Los santos sucios

Crítica de Claudio D. Minghetti - La Nación

Luis Ortega explora el surrealismo y el existencialismo sartreano

Nada mejor que comenzar el año con cine nacional de autor. Luis Ortega ya ha dado muestras suficientes de que está fuera del registro habitual de la producción local de uno u otro palo. Sus obras tienen un sello distintivo. Hace ocho años sorprendió con Caja negra y hace cuatro con Monobloc, historias protagonizadas por marginales aislados entre paredes que limitan con la nada o, como en el caso de Los santos sucios, de lo poco que queda de la humanidad tras una guerra y las ruinas donde se mueven los sobrevivientes, impulsados por una inercia que los conducirá una vez más hacia la nada. En El ser y la nada, Jean-Paul Sartre declara la libertad de las personas para escoger sus conceptos de comportamiento y libre pensamiento.

Rey y Cielo (Alejandro Urdapilleta y Ortega) que sueñan con huir en un coche destartalado; Mudo (Emir Seguel) que marca el paso del tiempo haciendo sonar un viejo campanario abandonado; Berry (Rubén Albarracín K.J.) y su autismo; Brian (Brian Buley), un niño chueco avejentado y Monito (Martina Juncadella), la última mujer que repite que solo puede vivir del amor, dramatizan la idea de aquel ensayo con el que Sartre conmocionó al mundo en los años 40.

"El encanto de la humanidad no estaba en su posible salvación sino en su inevitable catástrofe", reza un cartel que prologa la acción. "Al terminar la guerra hubo quienes no murieron ni fueron rescatados por las fuerzas del orden.

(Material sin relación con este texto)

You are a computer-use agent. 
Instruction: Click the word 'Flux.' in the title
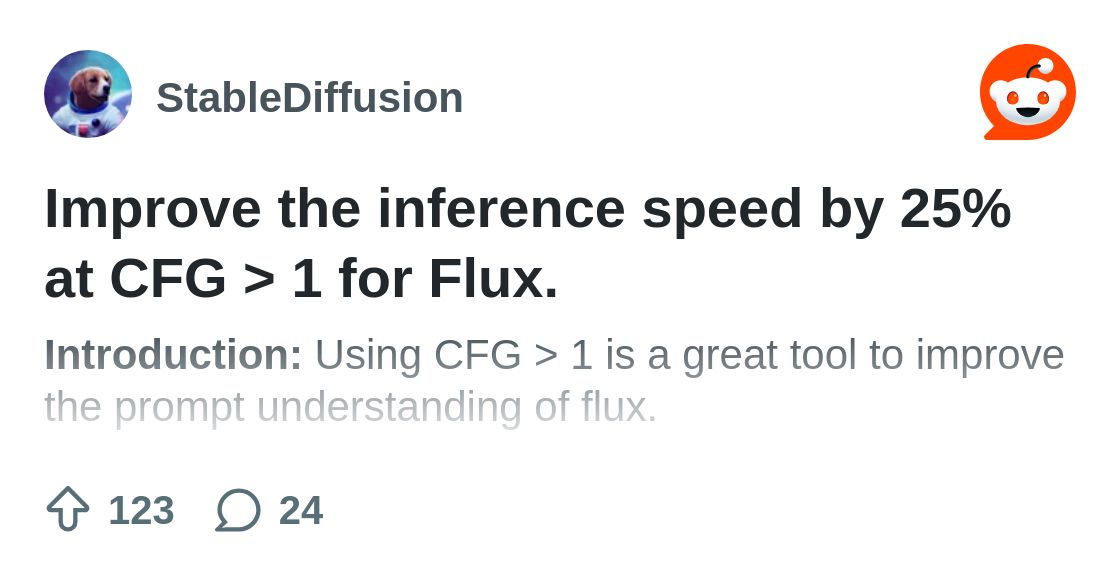click(x=493, y=278)
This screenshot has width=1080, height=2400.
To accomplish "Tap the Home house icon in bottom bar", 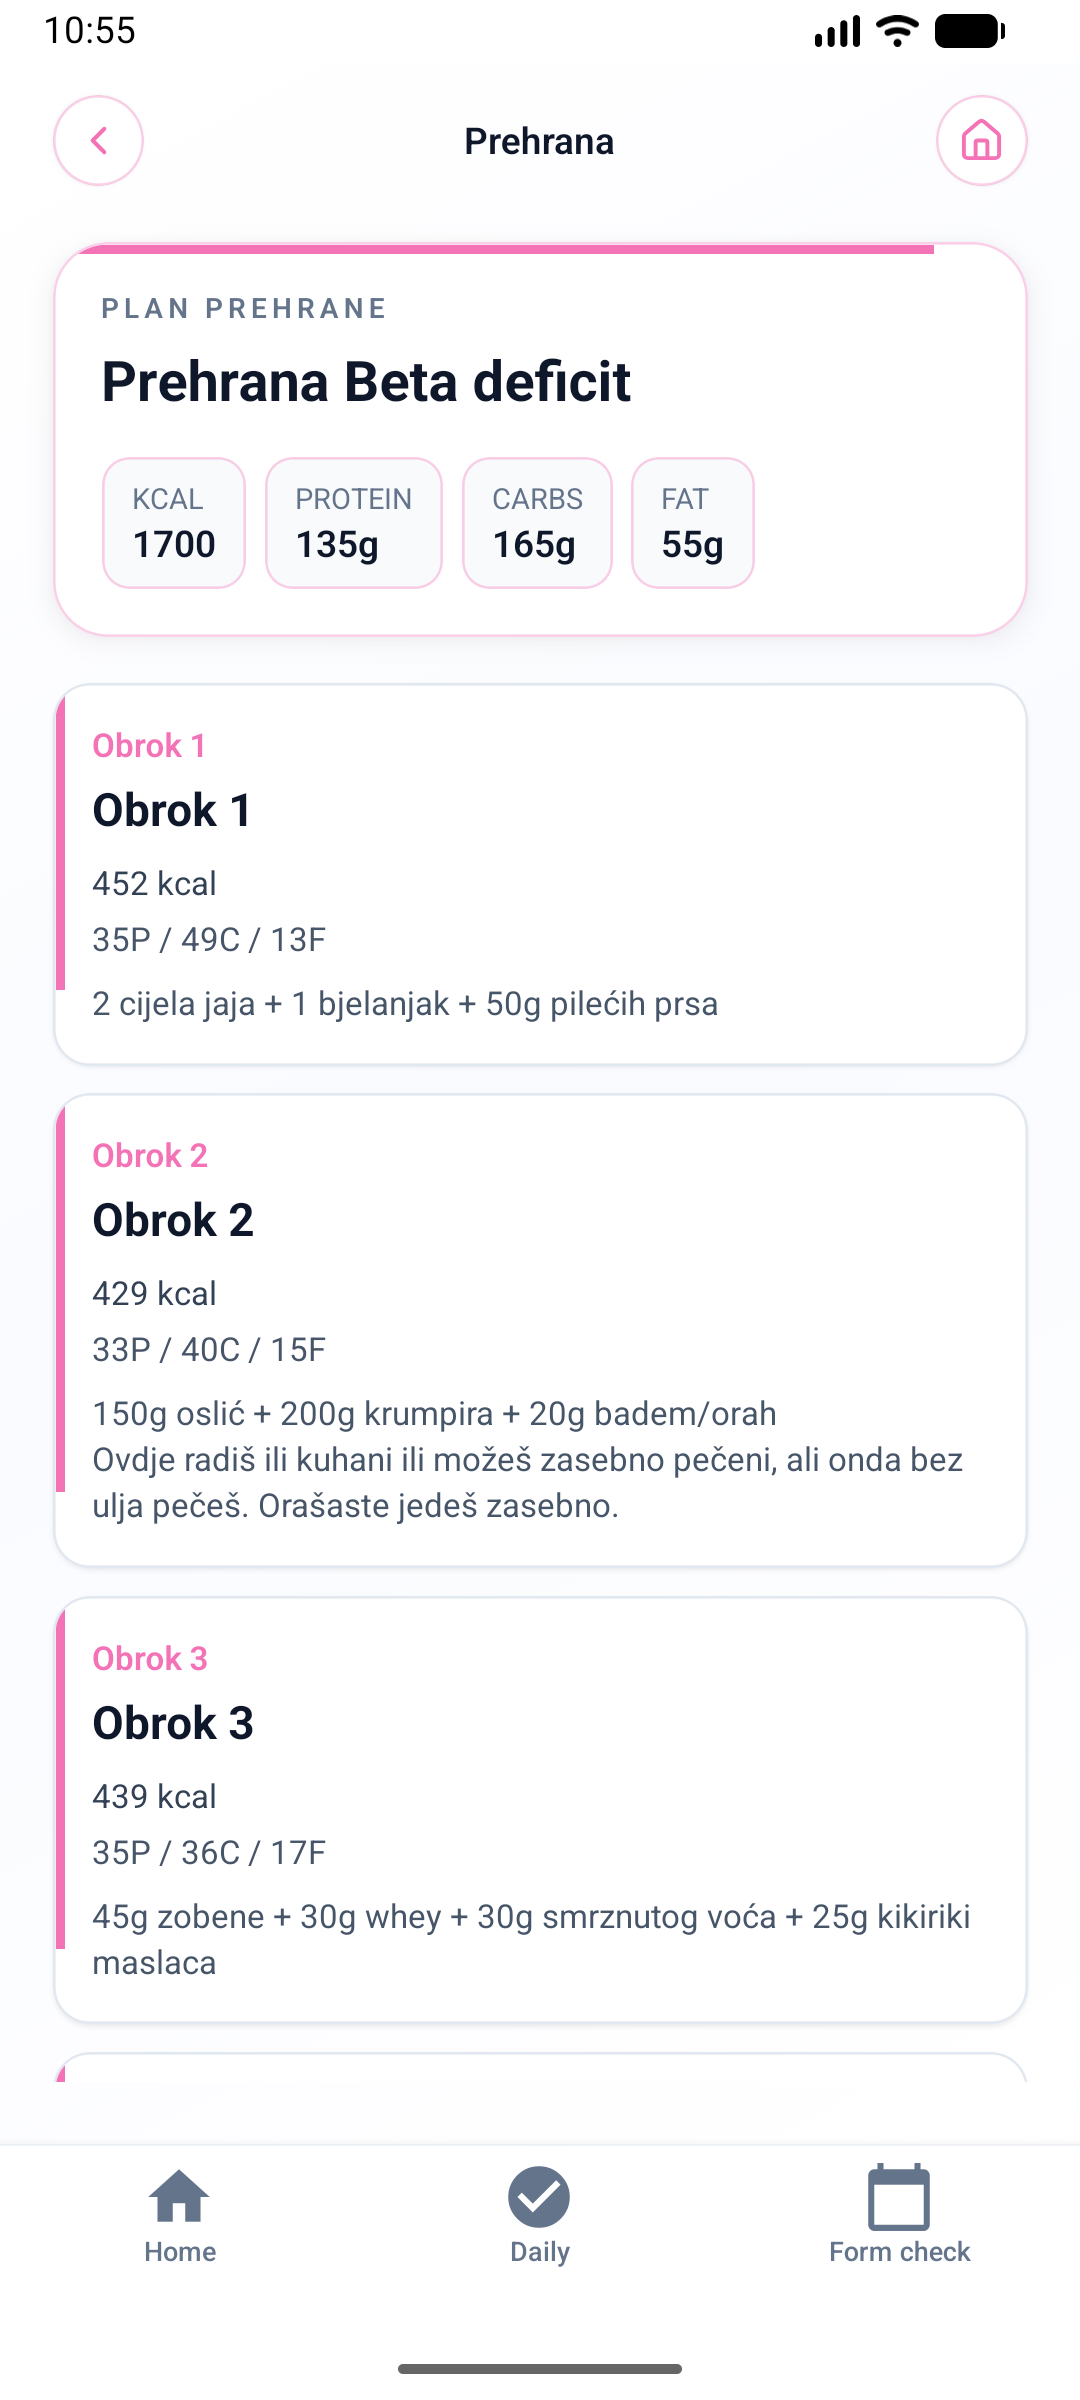I will pos(179,2196).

A estos, que no tenían donde ir, solo les quedaba cruzar las grandes aguas", explica. Esas aguas, bautizadas Río Fijman, homenajean a Jacobo Fijman, el poeta de origen judío y perteneciente al grupo Martín Fierro, que a partir de la década del 20 comenzó a padecer crisis mentales, se dejó seducir por el surrealismo, conoció a Artaud, y del misticismo saltó al cristianismo antes de ser diagnosticado como psicótico delirante en 1942, sufrió sucesivas internaciones y fue tratado con electrochoques, hasta su muerte en 1970. "Demencia: el camino más alto y más desierto", comenzó uno de sus últimos poemas.

Entre el existencialismo sartreano y el surrealismo emergente de Fijman se ubica Ortega, con su cámara preocupada por encuadres perfectos, por un discurrir sin soles ni lunas, con reflejos en medio de grises o algún tímido destello nocturno en un fondo negro que puede ser tan vacío como el blanco del desierto final, con su mirada piadosa a este escuadrón sui generis de criaturas que hacen lo que pueden para esquivar a la nada.

Del grupo actoral sobresalen Urdapilleta y en especial Jucandella. A la impresionante fotografía de Guillermo Nieto hay que sumar el arte de Anna Carnovale, con algunos buenos efectos escenográficos, y la música de Leandro Chiappe. Es oportuno, además, que en los créditos finales Ortega agradezca a Fernando Noy, Leonardo Favio y Edgardo Cozarinsky: hay mucho de ellos en su cine.